> **Your assignment**: Lines in the data below that contain the word "computer" are to be copied.

[Information provided Boundary: Start]

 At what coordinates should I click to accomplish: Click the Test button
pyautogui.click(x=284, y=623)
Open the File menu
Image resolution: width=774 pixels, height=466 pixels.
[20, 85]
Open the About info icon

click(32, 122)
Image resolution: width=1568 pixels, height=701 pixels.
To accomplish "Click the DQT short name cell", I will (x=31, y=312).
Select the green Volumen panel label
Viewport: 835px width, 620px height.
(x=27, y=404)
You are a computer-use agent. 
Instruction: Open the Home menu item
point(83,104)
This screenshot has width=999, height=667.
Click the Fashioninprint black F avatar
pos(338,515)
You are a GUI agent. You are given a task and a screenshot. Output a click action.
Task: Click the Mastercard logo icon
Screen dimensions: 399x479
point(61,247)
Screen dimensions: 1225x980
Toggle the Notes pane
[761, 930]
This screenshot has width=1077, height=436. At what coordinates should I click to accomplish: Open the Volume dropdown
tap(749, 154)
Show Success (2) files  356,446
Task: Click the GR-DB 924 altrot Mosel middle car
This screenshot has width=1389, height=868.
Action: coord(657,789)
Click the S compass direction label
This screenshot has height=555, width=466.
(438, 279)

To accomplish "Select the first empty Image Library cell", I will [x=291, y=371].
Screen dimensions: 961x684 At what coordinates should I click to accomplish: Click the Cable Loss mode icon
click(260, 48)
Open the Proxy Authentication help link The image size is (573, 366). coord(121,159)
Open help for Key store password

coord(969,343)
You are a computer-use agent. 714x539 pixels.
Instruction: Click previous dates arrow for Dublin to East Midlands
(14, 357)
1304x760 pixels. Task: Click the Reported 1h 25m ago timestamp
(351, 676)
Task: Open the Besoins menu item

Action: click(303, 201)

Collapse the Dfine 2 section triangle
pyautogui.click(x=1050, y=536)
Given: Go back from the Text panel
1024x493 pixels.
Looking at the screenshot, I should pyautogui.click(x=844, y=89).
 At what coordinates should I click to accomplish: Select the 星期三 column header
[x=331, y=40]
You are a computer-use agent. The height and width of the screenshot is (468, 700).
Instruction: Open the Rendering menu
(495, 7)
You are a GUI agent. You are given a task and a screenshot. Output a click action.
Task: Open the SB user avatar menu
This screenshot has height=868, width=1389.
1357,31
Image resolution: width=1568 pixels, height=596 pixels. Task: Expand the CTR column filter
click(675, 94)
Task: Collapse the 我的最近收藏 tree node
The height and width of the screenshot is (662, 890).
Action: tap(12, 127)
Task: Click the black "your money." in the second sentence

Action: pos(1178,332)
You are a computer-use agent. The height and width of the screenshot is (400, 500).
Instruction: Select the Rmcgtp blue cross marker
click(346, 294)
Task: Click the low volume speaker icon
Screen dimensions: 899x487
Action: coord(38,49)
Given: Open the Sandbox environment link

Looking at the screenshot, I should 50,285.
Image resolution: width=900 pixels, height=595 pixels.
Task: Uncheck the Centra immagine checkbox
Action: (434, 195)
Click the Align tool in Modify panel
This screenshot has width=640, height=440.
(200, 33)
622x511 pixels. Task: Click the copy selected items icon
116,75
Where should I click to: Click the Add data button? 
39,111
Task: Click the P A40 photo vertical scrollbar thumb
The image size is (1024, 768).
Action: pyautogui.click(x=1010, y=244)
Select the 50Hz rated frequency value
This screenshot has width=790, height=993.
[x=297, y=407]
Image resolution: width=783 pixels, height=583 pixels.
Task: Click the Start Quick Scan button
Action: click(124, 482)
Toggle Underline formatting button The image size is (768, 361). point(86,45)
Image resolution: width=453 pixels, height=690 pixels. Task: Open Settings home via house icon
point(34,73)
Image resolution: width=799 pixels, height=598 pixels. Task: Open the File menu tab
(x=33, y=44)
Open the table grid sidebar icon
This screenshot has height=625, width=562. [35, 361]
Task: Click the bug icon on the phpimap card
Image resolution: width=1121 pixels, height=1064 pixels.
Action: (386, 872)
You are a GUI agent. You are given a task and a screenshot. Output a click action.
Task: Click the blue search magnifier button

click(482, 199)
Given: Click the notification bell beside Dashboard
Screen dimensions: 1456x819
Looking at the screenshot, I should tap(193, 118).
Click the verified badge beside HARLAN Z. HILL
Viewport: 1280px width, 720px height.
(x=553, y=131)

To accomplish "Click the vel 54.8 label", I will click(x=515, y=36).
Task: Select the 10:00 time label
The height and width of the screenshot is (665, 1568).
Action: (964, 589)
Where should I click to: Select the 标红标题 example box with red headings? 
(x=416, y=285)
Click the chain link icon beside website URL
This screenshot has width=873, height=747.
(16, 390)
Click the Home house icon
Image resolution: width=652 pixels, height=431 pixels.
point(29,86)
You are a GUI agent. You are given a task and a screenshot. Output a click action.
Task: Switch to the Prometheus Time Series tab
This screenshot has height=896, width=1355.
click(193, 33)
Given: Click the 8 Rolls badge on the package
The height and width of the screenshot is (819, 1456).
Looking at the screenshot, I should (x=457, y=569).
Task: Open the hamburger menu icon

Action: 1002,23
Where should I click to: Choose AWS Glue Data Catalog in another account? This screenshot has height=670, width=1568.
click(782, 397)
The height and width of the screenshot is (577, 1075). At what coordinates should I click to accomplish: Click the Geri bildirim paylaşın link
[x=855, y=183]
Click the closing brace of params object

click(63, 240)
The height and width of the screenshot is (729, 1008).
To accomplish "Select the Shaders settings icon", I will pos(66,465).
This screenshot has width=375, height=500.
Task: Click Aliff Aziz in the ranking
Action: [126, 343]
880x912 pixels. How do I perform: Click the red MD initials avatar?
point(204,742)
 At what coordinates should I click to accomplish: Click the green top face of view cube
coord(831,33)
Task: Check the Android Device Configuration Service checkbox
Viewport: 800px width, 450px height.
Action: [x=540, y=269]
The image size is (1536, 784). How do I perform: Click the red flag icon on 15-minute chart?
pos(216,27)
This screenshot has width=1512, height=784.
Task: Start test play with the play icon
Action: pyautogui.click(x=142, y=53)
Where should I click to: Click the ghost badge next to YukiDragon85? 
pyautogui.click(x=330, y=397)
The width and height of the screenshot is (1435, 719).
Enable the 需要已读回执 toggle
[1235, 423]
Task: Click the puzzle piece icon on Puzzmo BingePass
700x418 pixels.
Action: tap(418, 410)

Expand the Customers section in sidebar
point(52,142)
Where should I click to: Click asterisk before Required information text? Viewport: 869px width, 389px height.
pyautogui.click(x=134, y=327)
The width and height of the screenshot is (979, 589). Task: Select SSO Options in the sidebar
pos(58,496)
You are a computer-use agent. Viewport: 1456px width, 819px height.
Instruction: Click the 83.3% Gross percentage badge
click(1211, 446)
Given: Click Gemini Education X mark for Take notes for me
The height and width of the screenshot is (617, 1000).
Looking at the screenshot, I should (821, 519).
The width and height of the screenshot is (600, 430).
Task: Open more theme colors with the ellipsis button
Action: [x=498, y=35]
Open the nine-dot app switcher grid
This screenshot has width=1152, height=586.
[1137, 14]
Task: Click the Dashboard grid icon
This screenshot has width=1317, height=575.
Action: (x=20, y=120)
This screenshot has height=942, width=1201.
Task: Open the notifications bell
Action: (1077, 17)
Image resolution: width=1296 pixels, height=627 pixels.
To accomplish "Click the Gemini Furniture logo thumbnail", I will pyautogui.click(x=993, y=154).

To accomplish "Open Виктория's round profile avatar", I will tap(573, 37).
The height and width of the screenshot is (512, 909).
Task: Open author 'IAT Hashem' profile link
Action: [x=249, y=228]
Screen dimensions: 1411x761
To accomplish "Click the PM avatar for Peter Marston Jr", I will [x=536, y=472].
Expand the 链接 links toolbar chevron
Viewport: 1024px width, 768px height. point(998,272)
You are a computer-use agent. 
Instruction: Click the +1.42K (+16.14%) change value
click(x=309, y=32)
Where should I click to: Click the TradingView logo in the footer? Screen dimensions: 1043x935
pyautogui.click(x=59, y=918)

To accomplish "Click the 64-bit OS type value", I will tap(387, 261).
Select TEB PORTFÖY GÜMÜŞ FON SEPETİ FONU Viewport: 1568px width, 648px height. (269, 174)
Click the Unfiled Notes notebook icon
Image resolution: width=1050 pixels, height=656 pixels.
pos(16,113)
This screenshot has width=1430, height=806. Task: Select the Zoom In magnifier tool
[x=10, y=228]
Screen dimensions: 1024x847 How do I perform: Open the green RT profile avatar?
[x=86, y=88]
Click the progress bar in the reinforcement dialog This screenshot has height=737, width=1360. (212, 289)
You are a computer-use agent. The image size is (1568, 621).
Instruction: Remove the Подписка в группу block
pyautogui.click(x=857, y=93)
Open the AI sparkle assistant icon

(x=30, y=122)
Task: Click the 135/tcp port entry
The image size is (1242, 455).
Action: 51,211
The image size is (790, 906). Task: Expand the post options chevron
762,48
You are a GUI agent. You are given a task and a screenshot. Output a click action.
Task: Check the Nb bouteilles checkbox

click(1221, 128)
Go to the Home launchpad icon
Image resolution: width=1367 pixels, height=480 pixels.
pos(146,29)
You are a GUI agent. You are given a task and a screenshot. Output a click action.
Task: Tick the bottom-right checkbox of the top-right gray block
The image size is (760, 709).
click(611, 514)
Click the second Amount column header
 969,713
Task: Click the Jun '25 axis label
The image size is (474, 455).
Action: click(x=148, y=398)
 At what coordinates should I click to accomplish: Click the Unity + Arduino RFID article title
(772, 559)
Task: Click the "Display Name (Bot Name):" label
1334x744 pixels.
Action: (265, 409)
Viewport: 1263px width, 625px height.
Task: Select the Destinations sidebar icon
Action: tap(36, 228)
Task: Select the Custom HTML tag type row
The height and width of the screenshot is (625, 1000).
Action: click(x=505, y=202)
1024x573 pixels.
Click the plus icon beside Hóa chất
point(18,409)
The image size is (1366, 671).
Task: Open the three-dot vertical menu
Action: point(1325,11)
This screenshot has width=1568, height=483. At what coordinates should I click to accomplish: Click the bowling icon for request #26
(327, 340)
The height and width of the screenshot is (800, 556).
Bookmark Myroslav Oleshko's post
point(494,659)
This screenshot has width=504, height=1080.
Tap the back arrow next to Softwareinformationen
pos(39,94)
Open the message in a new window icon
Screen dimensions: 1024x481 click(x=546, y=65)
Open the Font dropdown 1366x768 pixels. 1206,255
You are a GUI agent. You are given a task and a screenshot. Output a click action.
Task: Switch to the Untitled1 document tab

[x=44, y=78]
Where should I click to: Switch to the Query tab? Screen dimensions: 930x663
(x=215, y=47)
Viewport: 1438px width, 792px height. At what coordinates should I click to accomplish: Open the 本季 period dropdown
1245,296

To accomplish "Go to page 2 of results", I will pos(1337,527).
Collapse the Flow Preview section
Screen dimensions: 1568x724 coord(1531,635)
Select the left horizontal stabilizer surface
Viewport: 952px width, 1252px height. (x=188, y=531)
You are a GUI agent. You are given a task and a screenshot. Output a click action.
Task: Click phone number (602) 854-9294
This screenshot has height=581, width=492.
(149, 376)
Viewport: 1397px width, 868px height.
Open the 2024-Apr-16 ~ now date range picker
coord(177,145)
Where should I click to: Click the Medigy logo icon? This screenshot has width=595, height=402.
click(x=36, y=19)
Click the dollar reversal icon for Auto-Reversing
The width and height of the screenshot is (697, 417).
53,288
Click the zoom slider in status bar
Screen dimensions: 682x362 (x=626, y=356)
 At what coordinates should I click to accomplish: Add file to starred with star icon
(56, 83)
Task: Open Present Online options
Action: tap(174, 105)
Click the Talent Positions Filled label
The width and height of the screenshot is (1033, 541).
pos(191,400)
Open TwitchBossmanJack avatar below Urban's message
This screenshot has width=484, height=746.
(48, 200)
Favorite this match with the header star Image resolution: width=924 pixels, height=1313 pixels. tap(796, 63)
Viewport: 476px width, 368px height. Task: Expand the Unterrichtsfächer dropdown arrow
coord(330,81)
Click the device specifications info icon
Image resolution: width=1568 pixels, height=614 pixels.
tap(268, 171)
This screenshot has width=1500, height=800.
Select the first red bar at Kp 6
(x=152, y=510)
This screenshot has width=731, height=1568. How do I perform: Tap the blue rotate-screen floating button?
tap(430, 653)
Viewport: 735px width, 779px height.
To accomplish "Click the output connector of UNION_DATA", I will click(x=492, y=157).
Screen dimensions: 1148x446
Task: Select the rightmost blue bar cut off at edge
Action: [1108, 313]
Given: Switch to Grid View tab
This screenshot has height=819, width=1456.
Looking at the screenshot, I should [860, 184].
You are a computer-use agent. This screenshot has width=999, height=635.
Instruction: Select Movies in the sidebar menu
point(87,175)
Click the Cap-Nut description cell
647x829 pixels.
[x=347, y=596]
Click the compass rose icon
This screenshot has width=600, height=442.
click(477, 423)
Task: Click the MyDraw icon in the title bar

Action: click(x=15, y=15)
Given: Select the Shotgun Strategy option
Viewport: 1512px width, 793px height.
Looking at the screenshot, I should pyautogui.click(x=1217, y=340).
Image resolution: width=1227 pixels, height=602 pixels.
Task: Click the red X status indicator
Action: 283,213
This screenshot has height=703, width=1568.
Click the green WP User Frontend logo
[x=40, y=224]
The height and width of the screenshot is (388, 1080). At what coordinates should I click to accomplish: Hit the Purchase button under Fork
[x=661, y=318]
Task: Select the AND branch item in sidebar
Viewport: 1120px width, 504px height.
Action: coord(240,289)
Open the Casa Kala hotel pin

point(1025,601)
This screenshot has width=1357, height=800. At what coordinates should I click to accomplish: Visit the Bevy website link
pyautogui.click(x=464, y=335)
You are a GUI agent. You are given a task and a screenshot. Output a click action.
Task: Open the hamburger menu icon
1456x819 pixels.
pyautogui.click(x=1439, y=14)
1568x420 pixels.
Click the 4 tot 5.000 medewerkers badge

[Information provided Boundary: End]

> **Solution for this exercise**:
You are a computer-use agent. 
You are a computer-use agent. 714x539 pixels.
You are a computer-use agent. The height and width of the screenshot is (468, 700).
You are a computer-use agent. The height and width of the screenshot is (400, 500).
You are a computer-use agent. Viewport: 1456px width, 819px height.
You are a computer-use agent. 
You are a computer-use agent. The image size is (1568, 621).
You are a computer-use agent. This screenshot has width=999, height=635.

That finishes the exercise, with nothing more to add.